2017年11月14日 22時32分44秒 | 作品名(あ行)
第441回「世界観を貫いたのはいい事だけど・・・」
ツイッターのアカウントへプロモーションとして、予告編が送られてこなければ観に行こうとは思わなかっただろう。それくらい作品の知識は無かった。シャーリーズ・セロン主演のアクション映画が公開されるのは知っていたが、まったくノーマークだった。今回の作品は「アトミック・ブロンド」です。

舞台は東西冷戦末期の1989年、ベルリンの壁が崩壊直前のドイツ。世界中に潜伏するスパイの極秘リストを隠し持っていたエージェントが何者かによって殺され、リストが奪われてしまう。リストの奪還と、裏切り者の二重スパイ「サッチェル」を見つけ出すよう命じられたMI6の凄腕の女性諜報員ロレーン・ブロートンは、各国の思惑がうごめくベルリンへと降り立つ。すでに以前から潜入調査をしていたデヴィット・パーシヴァルと合流し、任務を開始した彼女だったが、リストを手に入れようとベルリンではMI6、CIA、KGBなど各国のスパイが入り乱れ、争奪戦が繰り広げられていく。

最初に気になったのは日本の配給が角川で、アメリカでの配給会社及び製作会社が初めて聞くところだった。その段階で「これは壮大なB級映画なのかも?」と心配になった。主演はオスカー女優のシャーリーズ・セロン。協力者パーシヴァルを演じるのはジェームズ・マカヴォイ。脇を固める俳優陣も有名な人が揃っており、決してB級感は感じられませんでした。物語もスパイ映画独特の緊張感もあり、カーチェイス、派手なアクションシーンも満載で、新たな女性スパイ物映画としてシリーズ化を狙いたい思惑はわかります。

じゃあ面白かったのか?と聞かれると、まずは「最初のエピソードなのに複雑にし過ぎ。」と答えるでしょう。とにかく登場人物が多過ぎる。こういうジャンルの映画は誰が味方で誰が敵なのか?誰が本当の事を言い、誰が嘘を付いているのかを楽しむのが良いところだと思っています。だからこそ人数を絞り、その展開を観客に楽しませることが大事なのですが、この作品は第1作目でキャラクターや人間関係も理解出来ていないにも関わらず、とても多くのキャラクターが登場します。少ししか登場しない悪役や、情報屋などを含めると10人を超えてしまう。正直、私は鑑賞中に最初の「リスト奪還」と「サッチェル探し」を忘れてしまっていました。次々と登場する人物の顔と名前を一致させるだけで精一杯でした。

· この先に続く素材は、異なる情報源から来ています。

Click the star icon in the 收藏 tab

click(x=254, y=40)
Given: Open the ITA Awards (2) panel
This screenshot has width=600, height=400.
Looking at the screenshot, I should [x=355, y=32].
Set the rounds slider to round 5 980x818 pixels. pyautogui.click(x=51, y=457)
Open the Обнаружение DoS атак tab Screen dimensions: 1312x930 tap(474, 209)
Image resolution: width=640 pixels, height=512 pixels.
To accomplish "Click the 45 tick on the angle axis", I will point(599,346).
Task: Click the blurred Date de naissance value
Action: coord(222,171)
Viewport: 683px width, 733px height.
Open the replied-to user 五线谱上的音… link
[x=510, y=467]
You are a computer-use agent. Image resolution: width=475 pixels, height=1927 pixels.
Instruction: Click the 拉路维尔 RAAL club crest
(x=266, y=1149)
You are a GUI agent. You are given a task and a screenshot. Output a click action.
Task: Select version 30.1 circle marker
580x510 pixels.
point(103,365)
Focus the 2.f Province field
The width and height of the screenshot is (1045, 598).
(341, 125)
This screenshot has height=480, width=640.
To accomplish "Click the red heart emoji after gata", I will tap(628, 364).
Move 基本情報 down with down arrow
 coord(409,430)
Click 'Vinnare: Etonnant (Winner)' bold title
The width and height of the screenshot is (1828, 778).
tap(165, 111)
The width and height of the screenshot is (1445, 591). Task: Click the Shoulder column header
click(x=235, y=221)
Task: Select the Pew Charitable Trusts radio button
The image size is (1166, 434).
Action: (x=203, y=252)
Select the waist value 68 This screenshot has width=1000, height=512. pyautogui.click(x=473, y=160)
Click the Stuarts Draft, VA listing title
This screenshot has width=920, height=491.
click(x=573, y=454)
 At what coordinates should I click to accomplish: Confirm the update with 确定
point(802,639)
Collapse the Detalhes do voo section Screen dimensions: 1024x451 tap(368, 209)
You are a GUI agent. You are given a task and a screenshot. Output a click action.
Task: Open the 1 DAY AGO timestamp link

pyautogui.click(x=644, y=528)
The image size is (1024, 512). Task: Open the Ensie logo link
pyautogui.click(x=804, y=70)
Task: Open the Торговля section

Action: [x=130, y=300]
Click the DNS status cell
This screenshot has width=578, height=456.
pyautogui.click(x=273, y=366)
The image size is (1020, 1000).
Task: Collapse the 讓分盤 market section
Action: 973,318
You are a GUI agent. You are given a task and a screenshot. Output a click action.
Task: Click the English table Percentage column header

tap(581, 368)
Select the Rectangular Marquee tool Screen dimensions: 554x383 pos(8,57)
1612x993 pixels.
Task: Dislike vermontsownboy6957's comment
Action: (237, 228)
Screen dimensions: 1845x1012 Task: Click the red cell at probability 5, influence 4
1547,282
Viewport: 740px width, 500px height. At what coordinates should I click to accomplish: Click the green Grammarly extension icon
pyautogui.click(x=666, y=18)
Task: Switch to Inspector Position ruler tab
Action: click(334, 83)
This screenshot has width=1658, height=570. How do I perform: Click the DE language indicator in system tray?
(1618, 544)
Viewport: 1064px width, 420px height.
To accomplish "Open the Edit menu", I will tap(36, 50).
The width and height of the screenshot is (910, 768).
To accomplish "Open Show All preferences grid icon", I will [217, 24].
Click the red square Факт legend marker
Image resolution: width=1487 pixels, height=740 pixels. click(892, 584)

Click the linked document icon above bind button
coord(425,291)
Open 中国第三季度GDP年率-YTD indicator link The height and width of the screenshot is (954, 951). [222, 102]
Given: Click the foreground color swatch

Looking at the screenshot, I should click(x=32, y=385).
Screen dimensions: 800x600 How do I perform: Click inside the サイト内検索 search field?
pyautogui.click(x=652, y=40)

さらに舞台となったベルリンの壁崩壊前の1989年のドイツという設定にも疑問符が付きます。ネットで調べるとどうやらグラフィックノベルの実写化ということなので、それを忠実に守ったのかも知れませんが、日本人である私には当時のベルリンの状況がどれだけ混乱状態であったのか知る由もありません。さらにスマホも携帯もない時代。だからこそスパイが暗躍できたのでしょうが、なぜそんな時代設定だったのだろうと、ずっと考えてしまいました。

そんな風にいくつか低評価な部分を書きましたが、評価は★★★☆☆です。スパイ映画としての面白さは十分にあったし、アクションシーンも見事でした。だからこそ上記で述べたキャラクターの多さと脚本の複雑さをもう少し考えていれば、胸を張って「新たなスパイアクション映画の誕生だ!」と言えたのだろうと残念でなりません。演じていたキャストは脇に至るまで豪華だったので、あと少しだったと思います。それでもシリーズ化するのかな?